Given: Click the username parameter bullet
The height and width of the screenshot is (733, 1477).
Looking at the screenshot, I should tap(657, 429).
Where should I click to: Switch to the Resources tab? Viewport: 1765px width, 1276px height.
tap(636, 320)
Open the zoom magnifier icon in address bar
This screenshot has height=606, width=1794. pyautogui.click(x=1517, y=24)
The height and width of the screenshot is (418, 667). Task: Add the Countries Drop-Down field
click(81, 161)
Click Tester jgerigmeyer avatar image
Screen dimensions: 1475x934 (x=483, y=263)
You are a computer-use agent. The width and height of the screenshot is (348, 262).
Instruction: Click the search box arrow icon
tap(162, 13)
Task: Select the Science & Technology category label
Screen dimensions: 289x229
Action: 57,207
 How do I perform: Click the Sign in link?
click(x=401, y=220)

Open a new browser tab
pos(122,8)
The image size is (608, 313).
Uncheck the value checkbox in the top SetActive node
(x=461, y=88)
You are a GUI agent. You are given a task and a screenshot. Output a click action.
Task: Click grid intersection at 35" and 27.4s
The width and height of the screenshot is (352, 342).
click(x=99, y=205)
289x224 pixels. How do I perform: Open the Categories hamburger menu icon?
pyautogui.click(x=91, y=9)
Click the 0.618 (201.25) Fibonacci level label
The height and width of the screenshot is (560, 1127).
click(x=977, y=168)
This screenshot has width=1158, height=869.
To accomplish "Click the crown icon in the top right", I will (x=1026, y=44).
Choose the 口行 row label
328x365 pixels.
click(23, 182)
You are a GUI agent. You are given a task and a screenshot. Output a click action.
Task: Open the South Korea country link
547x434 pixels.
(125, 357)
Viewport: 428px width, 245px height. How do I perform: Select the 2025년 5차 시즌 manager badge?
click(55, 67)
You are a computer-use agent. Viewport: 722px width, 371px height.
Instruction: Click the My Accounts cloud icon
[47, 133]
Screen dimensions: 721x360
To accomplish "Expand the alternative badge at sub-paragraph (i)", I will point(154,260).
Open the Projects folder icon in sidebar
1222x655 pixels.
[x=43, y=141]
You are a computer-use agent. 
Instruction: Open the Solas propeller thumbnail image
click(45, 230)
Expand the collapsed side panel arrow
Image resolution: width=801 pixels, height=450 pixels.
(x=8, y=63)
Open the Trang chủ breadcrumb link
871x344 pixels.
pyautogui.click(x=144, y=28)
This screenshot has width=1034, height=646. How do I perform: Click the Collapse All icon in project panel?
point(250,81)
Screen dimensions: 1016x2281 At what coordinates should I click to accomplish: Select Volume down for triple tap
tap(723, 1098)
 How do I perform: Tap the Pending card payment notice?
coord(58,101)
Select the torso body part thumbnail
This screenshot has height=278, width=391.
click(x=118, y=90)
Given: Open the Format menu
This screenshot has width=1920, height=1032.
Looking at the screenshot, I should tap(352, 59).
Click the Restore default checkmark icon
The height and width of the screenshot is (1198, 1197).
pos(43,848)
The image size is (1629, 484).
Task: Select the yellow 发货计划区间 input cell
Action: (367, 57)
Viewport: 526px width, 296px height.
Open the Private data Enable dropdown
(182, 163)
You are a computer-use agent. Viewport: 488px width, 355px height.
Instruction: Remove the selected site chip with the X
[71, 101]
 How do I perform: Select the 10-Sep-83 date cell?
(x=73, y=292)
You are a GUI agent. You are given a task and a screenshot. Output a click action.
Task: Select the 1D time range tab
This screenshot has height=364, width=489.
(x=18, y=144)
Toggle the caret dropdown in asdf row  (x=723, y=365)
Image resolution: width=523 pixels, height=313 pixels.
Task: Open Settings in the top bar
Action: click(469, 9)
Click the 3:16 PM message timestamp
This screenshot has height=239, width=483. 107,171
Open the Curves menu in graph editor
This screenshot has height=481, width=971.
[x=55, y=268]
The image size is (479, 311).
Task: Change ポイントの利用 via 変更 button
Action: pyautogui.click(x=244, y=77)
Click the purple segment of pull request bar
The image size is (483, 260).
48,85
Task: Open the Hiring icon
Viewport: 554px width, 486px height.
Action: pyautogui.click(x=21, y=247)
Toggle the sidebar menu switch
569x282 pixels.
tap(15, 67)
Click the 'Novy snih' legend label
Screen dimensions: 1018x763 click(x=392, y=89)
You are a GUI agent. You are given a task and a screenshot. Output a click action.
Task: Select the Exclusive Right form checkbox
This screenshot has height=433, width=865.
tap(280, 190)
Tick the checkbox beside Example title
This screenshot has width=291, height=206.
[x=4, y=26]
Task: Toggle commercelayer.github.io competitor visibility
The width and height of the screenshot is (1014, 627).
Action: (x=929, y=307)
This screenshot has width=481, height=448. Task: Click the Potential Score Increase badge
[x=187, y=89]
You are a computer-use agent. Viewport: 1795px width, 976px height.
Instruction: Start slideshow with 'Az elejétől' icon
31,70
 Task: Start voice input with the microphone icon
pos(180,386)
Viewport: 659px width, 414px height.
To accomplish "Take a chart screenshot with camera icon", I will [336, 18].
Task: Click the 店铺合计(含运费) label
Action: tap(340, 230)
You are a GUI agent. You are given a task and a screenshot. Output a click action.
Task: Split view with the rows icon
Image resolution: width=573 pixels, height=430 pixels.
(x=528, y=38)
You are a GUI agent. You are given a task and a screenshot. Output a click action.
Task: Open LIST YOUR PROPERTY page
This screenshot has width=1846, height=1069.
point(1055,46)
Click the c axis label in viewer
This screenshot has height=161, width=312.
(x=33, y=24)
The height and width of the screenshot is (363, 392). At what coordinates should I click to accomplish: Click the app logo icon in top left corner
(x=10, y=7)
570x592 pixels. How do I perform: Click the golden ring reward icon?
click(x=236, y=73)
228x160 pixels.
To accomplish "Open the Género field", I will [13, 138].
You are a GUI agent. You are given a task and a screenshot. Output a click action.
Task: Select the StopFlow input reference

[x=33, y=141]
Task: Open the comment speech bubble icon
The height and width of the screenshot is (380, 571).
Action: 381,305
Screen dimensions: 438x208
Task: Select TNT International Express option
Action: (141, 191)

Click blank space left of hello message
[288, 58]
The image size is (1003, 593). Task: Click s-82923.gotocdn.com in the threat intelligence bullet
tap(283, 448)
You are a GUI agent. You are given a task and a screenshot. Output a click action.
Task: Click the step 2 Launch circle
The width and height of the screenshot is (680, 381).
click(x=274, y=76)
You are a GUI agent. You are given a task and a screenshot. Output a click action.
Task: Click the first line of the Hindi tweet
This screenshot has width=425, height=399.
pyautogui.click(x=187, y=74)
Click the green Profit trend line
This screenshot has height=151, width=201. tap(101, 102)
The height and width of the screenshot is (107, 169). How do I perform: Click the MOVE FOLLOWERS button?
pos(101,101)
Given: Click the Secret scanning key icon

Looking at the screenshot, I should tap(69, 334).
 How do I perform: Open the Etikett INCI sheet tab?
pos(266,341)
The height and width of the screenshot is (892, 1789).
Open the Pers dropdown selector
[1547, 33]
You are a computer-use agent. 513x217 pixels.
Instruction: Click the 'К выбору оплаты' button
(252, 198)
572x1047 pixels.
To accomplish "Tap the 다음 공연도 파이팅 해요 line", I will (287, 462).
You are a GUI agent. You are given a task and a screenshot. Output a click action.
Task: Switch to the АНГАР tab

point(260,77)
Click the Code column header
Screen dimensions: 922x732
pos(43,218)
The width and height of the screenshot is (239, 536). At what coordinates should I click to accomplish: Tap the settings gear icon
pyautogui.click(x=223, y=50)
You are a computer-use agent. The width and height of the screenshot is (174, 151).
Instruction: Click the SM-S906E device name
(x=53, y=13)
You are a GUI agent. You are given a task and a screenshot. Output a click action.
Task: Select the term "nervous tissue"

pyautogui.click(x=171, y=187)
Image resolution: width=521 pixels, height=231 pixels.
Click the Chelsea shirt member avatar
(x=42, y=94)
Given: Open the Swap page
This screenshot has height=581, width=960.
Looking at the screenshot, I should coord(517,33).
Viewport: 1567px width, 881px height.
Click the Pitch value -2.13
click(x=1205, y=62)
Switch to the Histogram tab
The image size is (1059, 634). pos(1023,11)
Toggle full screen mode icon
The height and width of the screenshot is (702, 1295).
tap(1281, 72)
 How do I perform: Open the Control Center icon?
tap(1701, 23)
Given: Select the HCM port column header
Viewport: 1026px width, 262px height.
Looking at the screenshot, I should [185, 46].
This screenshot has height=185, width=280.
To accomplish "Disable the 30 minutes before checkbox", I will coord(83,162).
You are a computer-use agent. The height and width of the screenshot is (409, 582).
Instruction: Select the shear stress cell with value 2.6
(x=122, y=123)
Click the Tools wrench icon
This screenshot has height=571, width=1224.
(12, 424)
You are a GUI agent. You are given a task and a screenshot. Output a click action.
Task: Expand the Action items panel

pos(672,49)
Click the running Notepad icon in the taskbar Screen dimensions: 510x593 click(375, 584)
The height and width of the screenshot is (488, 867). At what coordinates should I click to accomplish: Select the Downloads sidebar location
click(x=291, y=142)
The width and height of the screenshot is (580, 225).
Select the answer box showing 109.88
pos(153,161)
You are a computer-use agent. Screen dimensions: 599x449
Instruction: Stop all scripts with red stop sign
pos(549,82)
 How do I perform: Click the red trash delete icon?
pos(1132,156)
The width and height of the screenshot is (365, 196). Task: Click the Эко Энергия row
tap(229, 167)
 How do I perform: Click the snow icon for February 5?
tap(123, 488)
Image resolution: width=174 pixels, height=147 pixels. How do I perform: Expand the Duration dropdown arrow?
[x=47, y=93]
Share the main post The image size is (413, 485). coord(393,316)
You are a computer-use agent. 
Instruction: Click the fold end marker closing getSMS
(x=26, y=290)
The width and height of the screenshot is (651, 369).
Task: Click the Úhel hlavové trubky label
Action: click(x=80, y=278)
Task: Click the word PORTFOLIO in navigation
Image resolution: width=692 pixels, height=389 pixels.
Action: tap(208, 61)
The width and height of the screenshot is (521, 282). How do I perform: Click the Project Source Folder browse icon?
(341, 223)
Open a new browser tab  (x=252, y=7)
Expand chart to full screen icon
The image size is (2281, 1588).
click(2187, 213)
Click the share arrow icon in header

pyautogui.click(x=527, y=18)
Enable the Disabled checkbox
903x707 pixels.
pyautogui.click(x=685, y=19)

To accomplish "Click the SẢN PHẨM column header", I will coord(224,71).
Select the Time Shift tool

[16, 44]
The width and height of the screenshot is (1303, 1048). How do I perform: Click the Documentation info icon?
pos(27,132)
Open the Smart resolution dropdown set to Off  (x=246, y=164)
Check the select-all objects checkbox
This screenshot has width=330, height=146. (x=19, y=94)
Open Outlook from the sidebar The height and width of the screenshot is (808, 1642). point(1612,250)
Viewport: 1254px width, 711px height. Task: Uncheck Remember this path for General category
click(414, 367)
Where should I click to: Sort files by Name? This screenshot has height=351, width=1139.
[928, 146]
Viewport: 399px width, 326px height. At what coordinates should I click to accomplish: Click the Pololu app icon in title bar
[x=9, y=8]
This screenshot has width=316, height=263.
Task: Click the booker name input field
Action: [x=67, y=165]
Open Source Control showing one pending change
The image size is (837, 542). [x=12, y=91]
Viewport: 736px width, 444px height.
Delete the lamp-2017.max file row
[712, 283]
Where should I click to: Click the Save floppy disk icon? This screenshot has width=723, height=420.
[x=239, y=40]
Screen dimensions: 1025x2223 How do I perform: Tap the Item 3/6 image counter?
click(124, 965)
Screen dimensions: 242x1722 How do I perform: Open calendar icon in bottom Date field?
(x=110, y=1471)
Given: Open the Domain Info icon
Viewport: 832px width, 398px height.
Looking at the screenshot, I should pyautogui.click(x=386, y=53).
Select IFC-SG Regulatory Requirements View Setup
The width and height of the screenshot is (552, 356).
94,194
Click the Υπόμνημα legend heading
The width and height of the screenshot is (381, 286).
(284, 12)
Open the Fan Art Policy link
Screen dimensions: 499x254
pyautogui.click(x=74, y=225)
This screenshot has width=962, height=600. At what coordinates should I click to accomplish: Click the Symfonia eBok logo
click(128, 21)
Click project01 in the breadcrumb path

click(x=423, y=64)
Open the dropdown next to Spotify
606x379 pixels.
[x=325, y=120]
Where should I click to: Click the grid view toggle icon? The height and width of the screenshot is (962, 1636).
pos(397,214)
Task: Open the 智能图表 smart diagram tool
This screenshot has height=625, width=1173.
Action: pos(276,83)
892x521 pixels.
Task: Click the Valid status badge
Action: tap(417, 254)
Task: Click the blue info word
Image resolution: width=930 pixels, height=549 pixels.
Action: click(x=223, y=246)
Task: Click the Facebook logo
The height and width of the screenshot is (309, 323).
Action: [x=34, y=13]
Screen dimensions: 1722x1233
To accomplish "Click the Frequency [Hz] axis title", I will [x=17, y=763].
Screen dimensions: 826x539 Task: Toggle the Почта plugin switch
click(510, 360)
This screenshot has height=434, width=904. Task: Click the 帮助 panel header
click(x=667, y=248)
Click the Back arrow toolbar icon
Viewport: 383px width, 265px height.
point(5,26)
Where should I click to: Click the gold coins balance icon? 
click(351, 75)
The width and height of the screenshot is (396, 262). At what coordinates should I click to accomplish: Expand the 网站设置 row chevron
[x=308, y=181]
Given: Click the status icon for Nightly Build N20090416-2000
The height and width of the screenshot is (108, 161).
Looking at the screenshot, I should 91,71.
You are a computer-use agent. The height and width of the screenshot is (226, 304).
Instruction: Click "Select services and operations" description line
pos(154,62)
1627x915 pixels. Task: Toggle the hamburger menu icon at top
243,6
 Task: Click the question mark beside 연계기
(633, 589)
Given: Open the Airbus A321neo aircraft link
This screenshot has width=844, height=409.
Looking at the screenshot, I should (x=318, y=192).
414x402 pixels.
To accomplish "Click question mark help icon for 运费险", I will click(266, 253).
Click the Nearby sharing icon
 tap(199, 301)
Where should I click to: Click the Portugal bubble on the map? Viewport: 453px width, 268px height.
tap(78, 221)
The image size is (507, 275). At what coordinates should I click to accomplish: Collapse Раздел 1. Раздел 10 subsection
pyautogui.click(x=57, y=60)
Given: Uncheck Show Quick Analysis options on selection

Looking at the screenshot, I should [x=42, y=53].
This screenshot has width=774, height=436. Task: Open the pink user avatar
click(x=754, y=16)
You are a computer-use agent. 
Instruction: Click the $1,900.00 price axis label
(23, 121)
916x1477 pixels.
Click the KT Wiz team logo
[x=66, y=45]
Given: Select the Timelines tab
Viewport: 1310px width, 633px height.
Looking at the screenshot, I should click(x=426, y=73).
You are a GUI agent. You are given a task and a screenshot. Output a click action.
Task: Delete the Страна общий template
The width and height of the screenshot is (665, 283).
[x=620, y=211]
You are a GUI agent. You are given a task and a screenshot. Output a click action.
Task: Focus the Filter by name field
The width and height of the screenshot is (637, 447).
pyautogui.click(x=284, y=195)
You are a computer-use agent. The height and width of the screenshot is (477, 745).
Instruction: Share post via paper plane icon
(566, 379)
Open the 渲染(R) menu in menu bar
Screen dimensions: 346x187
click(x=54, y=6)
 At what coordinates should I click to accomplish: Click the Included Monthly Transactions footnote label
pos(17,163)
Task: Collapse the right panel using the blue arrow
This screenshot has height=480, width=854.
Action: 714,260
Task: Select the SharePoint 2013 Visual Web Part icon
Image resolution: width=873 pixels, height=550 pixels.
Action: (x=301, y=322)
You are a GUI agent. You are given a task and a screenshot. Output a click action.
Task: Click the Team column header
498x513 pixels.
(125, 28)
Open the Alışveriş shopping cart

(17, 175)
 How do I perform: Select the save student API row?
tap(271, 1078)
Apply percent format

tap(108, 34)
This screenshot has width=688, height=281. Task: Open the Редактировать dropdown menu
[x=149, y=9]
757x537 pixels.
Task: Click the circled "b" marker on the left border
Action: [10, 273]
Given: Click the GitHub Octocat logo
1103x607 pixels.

+++

- [Written problem] Copy the rows word for word, from the first one through the line containing "will (x=1026, y=44).".

- [Solution]
Given: Click the username parameter bullet
The height and width of the screenshot is (733, 1477).
Looking at the screenshot, I should tap(657, 429).
Where should I click to: Switch to the Resources tab? Viewport: 1765px width, 1276px height.
tap(636, 320)
Open the zoom magnifier icon in address bar
This screenshot has height=606, width=1794. pyautogui.click(x=1517, y=24)
The height and width of the screenshot is (418, 667). Task: Add the Countries Drop-Down field
click(81, 161)
Click Tester jgerigmeyer avatar image
Screen dimensions: 1475x934 (x=483, y=263)
You are a computer-use agent. The width and height of the screenshot is (348, 262).
Instruction: Click the search box arrow icon
tap(162, 13)
Task: Select the Science & Technology category label
Screen dimensions: 289x229
Action: 57,207
 How do I perform: Click the Sign in link?
click(x=401, y=220)

Open a new browser tab
pos(122,8)
The image size is (608, 313).
Uncheck the value checkbox in the top SetActive node
(x=461, y=88)
You are a GUI agent. You are given a task and a screenshot. Output a click action.
Task: Click grid intersection at 35" and 27.4s
The width and height of the screenshot is (352, 342).
click(x=99, y=205)
289x224 pixels. How do I perform: Open the Categories hamburger menu icon?
pyautogui.click(x=91, y=9)
Click the 0.618 (201.25) Fibonacci level label
The height and width of the screenshot is (560, 1127).
click(x=977, y=168)
This screenshot has width=1158, height=869.
To accomplish "Click the crown icon in the top right", I will (x=1026, y=44).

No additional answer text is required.